In previous years the reported number of cases peaked between June and July, although activity can last as late as September. The overall health impact, such as the number of infections or hospitalizations), and the number of identified clusters of cases i.e., cases that can be linked to a common exposure, also vary from season to season.

Previous U.S. outbreaks of cyclosporiasis have been linked to various types of fresh produce, including basil, cilantro, mesclun lettuce, raspberries, and snow peas.

The CDC, along with state and federal health and regulatory officials, monitor cases of cyclosporiasis in the United States in the spring and summer months to detect outbreaks linked to a common food source. 

However, many cases of cyclosporiasis cannot be directly linked to an outbreak, in part because of the lack of validated laboratory “fingerprinting” methods needed to link cases of Cyclospora infection. 

Officials use questionnaires to interview sick people to determine what they ate in the 14-day period before illness onset. If a commonality is found, CDC and partners work to determine if a contaminated food product is still available in stores or in peoples’ homes.

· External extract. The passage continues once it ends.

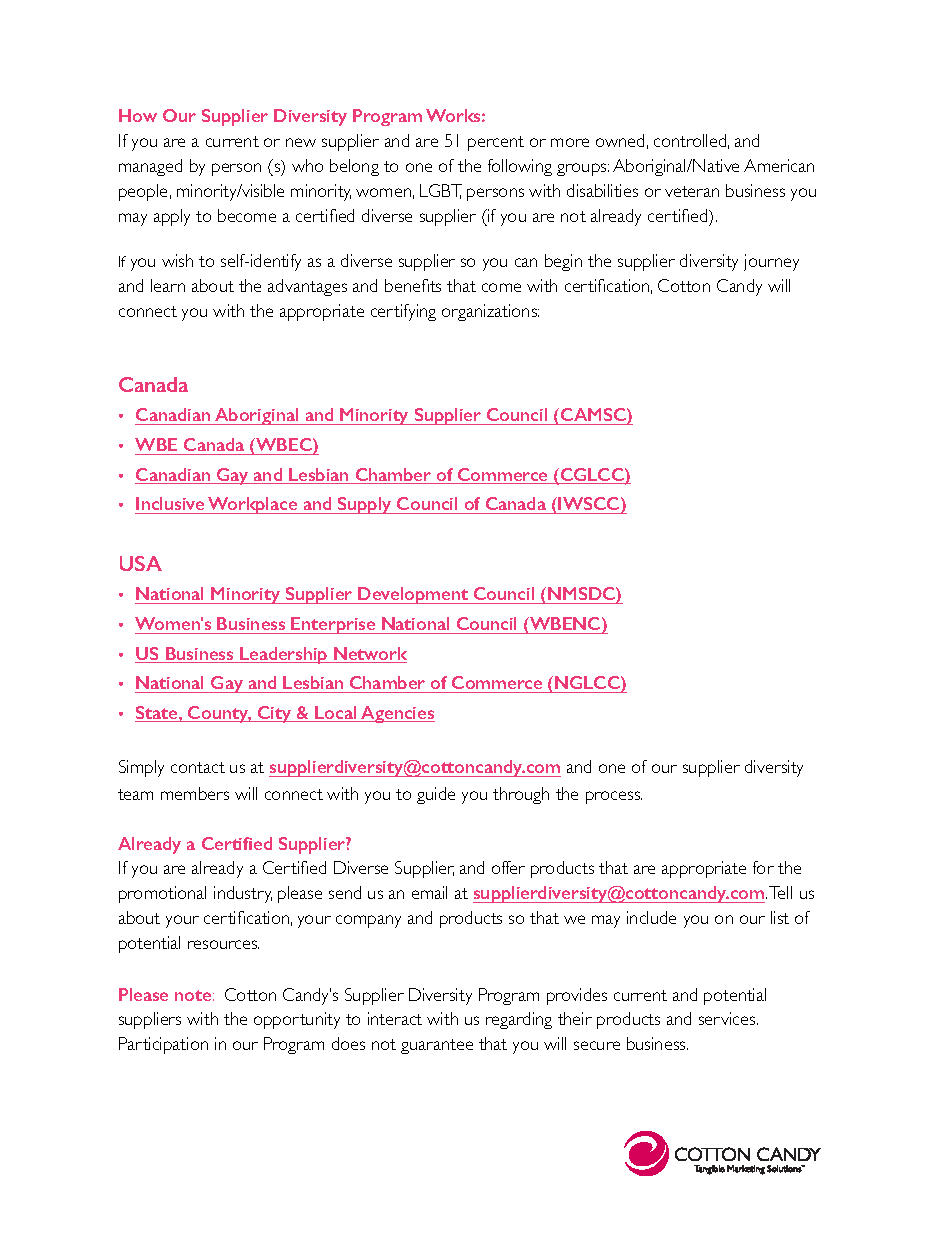 This document has width=952, height=1233. Describe the element at coordinates (490, 312) in the document. I see `organizations` at that location.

Cyclospora cayetanensis is a unicellular, microscopic parasite that can cause food- or water-related gastrointestinal illness. Cyclospora cannot be transmitted directly from one person to another through infected fecal matter; the parasite must complete part of its lifecycle outside of a host. Most cases of cyclosporiasis occur in underdeveloped tropical and subtropical regions of the world where the parasite is endemic.

In the United States, Cyclospora causes about 11,000 illnesses and 11 hospitalizations, but infestations of this parasite do not typically result in death. Due to the self-limiting nature of the pathogen, which causes some people to not seek medical care, difficulty in diagnosing it specifically, and other factors, the Centers for Disease Control and Prevention estimates that there could be very broad ranges of infection, from 140 to 38,000 annual cases. 

In North America, outbreaks of cyclosporiasis in humans have been reported mostly from contaminated fresh food products, such as soft fruits like raspberries, blackberries, and strawberries, leafy vegetables including lettuce and mixed salad, and herbs such as basil and cilantro. 

Since Cyclospora infections tend to respond to the appropriate treatment, complications are more likely to occur in individuals who are not treated or not treated promptly. These can include disorders of malabsorption, reactive arthritis, inflammation of the gallbladder, and, possibly, Guillain-Barré Syndrome.